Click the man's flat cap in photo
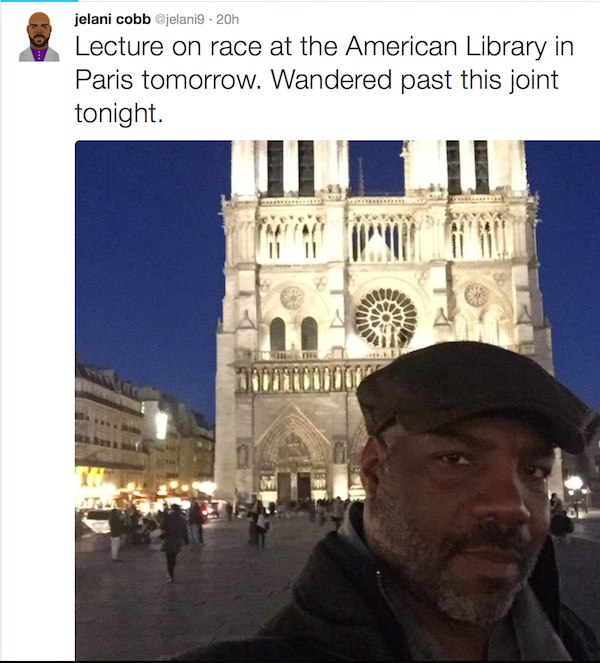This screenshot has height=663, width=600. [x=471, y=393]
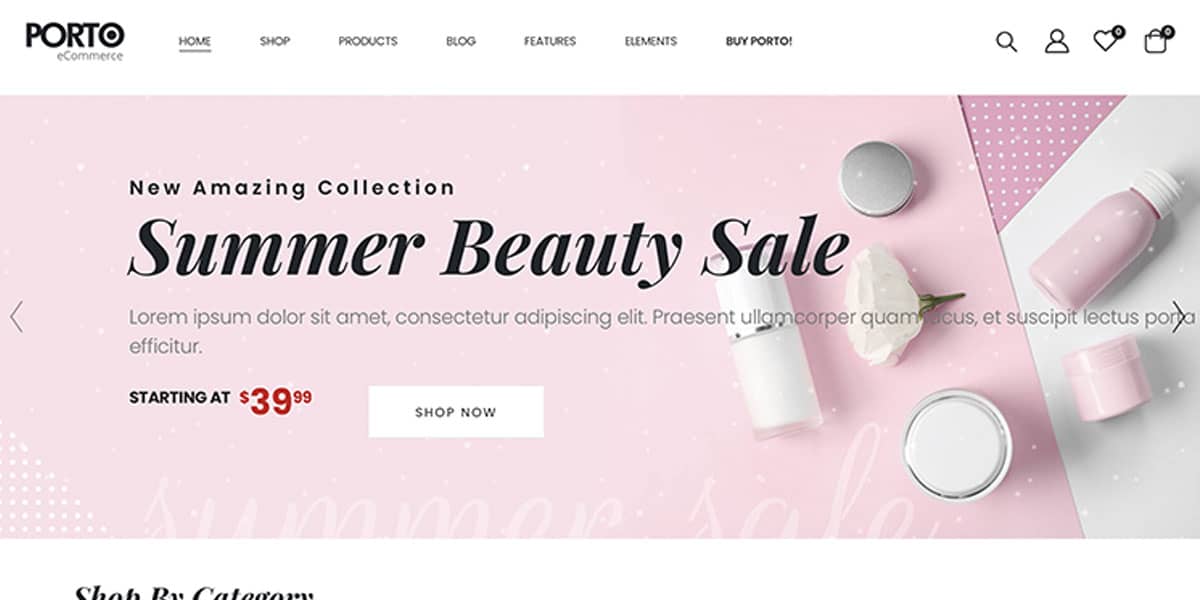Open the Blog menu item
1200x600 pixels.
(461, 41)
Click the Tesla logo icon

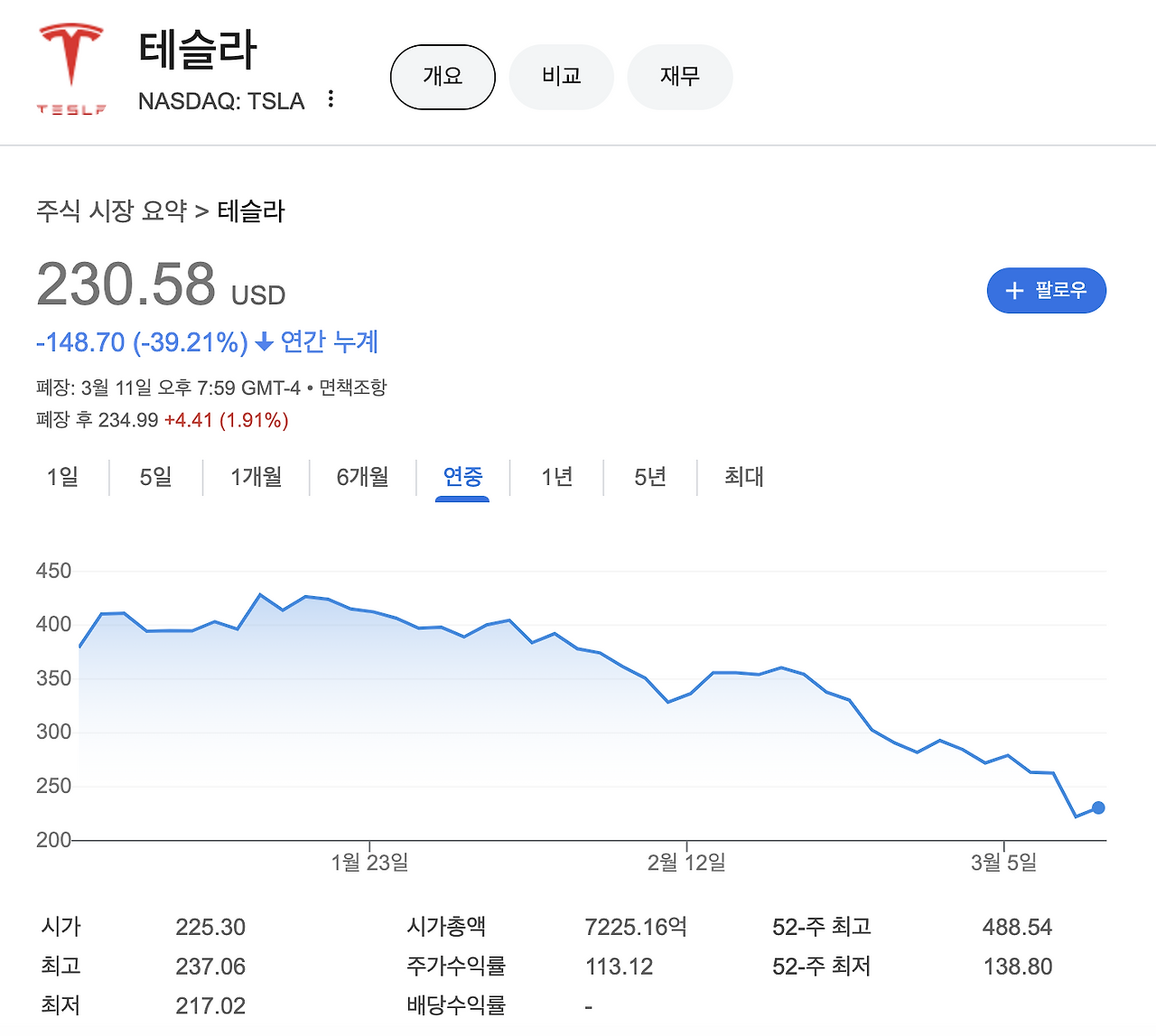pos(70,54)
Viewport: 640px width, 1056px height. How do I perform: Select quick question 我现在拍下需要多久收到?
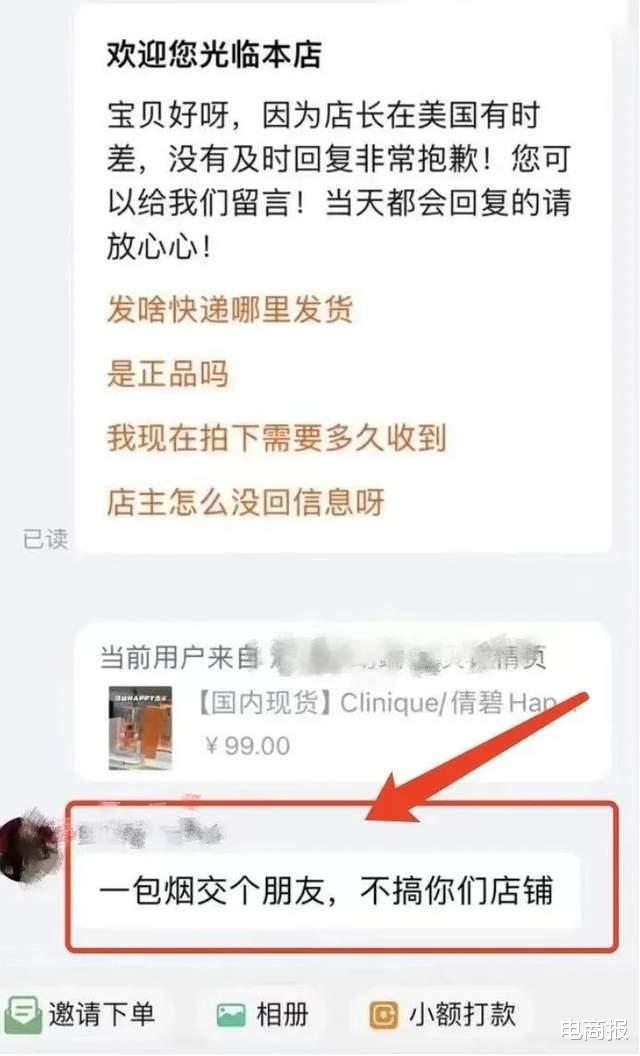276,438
= = = = =
## Problem statement
Each record above should be restated word for word. The pictures should not appear.

## Answer below
Click the man's flat cap in photo
This screenshot has height=663, width=600. [x=471, y=393]
Open the Blog menu item
1200x600 pixels.
(461, 41)
Click the Tesla logo icon

pos(70,54)
Viewport: 640px width, 1056px height. How do I perform: Select quick question 我现在拍下需要多久收到?
276,438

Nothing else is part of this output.